BEGIN DATA EXCERPTS

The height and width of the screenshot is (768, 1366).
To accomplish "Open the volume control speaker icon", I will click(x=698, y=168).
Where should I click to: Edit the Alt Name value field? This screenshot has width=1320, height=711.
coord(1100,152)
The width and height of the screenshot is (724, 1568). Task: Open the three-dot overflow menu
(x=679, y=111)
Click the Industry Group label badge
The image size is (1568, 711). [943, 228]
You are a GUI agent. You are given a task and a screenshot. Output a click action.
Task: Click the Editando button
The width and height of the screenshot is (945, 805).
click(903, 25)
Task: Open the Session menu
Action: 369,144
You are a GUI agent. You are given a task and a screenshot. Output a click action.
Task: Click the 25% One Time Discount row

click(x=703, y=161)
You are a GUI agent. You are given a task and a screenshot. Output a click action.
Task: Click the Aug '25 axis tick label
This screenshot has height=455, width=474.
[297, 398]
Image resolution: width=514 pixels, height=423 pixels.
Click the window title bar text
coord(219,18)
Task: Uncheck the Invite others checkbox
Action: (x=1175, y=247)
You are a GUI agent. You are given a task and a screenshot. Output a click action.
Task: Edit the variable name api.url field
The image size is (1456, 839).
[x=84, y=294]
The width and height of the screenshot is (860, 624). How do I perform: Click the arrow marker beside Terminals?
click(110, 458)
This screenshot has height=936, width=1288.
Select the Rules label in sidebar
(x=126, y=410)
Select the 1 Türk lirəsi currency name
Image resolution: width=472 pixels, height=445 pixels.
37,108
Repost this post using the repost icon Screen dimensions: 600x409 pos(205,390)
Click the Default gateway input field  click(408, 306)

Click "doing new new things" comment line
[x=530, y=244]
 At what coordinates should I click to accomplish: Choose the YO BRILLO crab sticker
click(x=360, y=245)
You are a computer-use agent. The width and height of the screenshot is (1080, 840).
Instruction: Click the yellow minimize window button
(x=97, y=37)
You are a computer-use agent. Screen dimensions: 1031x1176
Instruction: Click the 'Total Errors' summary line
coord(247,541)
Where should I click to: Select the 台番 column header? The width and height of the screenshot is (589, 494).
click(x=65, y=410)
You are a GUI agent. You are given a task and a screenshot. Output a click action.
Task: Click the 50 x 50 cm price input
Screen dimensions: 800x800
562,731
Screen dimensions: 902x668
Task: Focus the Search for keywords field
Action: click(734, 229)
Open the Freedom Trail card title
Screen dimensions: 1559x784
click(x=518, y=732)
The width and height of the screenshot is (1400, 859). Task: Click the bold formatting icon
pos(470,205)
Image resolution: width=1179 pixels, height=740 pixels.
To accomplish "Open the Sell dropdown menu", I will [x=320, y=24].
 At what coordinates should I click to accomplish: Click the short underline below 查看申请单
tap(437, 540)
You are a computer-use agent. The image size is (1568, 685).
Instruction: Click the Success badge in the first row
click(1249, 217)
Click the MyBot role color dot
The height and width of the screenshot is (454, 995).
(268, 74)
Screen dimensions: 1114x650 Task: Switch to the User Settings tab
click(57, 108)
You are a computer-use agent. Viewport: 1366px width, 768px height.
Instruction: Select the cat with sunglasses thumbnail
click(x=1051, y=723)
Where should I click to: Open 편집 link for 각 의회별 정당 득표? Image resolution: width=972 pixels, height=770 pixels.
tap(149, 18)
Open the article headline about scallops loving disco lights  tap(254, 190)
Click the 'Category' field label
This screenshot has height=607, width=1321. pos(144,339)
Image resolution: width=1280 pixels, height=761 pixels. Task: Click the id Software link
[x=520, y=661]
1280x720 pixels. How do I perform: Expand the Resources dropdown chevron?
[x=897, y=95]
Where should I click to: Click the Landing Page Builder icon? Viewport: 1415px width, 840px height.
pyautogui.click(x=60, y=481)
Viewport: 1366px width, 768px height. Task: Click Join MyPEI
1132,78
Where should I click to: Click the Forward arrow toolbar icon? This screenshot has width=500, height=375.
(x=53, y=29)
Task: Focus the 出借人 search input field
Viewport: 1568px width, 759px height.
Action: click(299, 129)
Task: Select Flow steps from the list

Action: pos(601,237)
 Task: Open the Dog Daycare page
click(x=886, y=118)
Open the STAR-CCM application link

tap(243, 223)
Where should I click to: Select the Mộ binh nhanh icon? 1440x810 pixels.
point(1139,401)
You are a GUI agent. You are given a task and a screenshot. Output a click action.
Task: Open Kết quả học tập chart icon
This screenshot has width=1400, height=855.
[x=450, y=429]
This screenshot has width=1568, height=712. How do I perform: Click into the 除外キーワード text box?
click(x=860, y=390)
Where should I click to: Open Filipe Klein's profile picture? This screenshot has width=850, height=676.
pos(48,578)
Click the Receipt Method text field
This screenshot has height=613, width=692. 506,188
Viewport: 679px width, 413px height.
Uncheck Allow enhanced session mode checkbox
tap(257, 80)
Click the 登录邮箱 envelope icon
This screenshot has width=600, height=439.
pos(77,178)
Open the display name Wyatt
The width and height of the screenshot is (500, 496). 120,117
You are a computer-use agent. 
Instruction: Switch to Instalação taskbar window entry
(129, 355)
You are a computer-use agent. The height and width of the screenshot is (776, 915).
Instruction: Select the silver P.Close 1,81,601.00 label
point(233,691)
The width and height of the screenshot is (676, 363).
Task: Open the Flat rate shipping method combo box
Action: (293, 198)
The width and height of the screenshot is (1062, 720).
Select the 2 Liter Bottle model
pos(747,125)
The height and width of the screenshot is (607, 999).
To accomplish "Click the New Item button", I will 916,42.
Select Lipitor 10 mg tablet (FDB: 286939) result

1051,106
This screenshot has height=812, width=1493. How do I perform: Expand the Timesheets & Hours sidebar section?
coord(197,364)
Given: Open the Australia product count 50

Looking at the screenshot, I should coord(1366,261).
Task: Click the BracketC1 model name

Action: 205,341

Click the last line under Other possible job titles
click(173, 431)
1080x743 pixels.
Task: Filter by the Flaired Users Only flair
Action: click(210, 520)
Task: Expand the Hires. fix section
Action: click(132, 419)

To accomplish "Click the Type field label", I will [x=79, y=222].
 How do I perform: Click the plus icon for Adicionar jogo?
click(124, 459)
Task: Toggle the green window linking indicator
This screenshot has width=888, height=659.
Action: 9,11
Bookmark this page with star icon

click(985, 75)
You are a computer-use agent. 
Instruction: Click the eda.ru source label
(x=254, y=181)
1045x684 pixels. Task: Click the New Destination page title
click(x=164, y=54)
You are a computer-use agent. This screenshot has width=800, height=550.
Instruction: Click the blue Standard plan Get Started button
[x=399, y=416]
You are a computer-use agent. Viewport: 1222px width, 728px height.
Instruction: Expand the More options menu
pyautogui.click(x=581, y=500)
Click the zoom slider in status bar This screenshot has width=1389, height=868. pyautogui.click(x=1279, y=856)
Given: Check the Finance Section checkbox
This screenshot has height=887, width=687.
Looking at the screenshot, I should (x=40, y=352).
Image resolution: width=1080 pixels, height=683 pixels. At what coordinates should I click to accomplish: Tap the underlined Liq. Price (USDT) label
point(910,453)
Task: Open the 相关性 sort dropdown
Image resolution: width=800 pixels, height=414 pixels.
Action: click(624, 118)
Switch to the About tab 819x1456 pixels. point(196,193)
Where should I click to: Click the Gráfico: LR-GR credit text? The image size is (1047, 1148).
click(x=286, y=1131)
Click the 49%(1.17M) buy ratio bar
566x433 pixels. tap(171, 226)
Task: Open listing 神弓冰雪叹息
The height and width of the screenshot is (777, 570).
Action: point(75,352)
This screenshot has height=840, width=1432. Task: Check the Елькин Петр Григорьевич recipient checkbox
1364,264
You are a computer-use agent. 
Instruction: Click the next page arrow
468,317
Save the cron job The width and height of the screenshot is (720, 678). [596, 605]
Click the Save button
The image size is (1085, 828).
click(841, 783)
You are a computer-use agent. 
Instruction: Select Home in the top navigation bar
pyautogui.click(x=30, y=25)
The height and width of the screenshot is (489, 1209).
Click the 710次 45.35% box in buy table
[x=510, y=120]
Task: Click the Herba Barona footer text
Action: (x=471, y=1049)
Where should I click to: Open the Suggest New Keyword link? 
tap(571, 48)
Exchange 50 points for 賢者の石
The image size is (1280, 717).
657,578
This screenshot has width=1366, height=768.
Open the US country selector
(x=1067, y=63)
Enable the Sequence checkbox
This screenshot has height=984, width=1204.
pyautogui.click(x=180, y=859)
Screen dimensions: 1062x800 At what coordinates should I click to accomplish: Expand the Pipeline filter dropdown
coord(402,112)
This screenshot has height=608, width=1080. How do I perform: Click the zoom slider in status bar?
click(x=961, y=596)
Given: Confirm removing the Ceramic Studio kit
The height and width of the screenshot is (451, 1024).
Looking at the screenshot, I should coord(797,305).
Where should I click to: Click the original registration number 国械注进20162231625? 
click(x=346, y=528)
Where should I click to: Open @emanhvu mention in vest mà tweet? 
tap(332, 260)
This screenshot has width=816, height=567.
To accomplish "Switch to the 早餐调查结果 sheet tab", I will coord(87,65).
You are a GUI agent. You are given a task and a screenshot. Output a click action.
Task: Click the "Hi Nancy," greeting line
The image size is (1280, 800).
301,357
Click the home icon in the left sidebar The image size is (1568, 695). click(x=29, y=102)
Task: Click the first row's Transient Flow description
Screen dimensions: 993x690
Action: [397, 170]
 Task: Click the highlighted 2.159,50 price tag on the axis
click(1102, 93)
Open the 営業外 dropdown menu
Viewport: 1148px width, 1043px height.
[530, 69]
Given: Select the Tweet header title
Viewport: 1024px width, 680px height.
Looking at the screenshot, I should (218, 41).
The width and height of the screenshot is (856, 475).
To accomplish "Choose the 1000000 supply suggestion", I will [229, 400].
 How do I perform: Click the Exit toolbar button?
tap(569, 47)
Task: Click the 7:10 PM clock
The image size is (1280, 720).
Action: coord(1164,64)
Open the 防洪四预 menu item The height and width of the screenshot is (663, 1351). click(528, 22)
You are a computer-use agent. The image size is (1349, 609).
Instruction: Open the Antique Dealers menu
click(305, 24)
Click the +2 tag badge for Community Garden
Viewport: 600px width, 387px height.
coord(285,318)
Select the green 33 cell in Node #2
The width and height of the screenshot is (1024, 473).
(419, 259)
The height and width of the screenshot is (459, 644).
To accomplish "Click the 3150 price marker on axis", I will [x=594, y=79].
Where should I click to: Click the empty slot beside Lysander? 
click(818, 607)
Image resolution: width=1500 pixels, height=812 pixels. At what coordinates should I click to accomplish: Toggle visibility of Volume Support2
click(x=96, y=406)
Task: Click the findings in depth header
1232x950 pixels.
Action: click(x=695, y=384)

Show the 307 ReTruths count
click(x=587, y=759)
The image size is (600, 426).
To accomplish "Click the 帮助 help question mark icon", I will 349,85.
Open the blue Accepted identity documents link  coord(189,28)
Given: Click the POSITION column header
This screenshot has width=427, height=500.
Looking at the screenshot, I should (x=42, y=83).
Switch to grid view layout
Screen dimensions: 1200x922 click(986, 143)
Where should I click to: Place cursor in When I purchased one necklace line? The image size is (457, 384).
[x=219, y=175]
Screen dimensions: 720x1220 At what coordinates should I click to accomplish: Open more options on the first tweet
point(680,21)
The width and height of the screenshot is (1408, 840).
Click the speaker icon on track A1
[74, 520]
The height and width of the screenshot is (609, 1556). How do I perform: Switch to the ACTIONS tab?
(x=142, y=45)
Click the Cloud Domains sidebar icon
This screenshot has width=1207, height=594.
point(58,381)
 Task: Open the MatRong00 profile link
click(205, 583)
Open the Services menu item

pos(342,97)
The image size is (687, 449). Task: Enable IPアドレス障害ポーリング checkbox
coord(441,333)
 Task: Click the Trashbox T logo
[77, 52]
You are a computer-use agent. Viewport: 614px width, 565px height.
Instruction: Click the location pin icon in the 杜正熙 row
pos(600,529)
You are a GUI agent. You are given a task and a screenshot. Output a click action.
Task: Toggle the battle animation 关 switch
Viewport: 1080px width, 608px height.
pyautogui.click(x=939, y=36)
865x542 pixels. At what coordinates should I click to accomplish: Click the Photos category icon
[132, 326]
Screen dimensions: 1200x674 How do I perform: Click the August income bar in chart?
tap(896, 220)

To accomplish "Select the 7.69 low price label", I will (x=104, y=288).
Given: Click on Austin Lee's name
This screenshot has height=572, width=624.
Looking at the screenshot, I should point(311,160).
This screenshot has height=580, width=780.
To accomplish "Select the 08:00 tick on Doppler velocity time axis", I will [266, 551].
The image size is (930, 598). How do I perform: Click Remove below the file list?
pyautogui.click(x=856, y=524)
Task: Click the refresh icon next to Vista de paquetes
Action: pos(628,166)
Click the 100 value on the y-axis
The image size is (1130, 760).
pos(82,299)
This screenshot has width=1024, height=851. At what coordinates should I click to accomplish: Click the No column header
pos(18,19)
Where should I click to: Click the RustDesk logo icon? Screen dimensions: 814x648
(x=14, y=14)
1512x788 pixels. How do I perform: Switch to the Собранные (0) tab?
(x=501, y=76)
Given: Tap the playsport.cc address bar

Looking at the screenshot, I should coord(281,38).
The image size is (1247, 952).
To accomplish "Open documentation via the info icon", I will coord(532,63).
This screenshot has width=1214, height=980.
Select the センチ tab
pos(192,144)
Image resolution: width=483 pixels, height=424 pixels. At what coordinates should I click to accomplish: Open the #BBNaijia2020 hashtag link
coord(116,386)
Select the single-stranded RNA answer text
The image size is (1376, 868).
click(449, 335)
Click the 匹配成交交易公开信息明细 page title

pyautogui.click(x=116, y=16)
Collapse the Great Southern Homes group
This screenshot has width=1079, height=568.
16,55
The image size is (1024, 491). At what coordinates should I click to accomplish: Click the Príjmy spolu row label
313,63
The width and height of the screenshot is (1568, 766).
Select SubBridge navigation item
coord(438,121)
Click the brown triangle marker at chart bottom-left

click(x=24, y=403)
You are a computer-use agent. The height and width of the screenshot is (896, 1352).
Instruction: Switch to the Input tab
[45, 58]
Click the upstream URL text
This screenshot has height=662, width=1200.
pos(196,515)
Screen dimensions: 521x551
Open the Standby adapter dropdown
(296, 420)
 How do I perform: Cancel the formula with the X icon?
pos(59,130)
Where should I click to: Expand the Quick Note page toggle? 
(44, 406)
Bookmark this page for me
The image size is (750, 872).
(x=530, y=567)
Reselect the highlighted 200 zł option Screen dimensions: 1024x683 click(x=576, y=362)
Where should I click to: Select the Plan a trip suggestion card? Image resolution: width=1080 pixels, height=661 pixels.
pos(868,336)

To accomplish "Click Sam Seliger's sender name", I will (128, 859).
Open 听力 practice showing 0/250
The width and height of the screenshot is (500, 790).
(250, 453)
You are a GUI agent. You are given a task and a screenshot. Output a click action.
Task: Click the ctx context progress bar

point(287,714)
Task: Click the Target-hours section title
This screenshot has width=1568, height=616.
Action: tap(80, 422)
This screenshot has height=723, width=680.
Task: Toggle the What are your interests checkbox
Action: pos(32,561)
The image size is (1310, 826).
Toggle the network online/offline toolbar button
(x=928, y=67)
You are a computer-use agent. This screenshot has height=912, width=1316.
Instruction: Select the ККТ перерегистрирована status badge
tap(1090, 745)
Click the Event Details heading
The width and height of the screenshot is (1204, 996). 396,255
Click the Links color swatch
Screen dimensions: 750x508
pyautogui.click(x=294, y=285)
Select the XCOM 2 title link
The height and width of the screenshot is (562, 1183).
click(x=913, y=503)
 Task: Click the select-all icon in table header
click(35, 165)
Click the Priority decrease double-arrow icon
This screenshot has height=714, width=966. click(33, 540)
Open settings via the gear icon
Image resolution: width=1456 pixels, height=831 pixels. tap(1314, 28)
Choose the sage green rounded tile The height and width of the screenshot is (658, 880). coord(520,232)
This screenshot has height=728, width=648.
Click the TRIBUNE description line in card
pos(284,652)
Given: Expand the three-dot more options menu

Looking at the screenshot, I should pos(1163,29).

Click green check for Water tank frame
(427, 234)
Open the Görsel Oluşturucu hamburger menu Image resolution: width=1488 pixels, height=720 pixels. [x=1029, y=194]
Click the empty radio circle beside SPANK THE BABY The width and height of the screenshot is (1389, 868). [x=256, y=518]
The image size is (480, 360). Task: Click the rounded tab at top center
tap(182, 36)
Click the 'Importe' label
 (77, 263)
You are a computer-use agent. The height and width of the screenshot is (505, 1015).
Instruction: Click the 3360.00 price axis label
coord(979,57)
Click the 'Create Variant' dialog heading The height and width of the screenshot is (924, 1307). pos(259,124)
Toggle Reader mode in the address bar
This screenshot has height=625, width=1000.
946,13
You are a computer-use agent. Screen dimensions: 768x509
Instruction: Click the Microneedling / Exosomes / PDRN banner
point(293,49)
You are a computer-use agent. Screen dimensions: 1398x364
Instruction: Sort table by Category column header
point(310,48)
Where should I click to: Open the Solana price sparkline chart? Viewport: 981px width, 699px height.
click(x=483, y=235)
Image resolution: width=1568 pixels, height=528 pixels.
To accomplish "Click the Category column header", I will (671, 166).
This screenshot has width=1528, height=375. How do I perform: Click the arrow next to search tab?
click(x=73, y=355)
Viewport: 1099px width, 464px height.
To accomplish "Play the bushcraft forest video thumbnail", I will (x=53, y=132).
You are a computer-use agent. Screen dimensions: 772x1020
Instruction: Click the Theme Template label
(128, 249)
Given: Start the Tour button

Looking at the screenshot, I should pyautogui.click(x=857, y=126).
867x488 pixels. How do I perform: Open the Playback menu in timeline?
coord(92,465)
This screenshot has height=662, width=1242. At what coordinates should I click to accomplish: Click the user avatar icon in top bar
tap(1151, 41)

END DATA EXCERPTS

*TO DO*:
Check every line of the records, and copy the ones that hold the word "Save".

*EXERCISE ANSWER*:
Save the cron job The width and height of the screenshot is (720, 678). [596, 605]
Click the Save button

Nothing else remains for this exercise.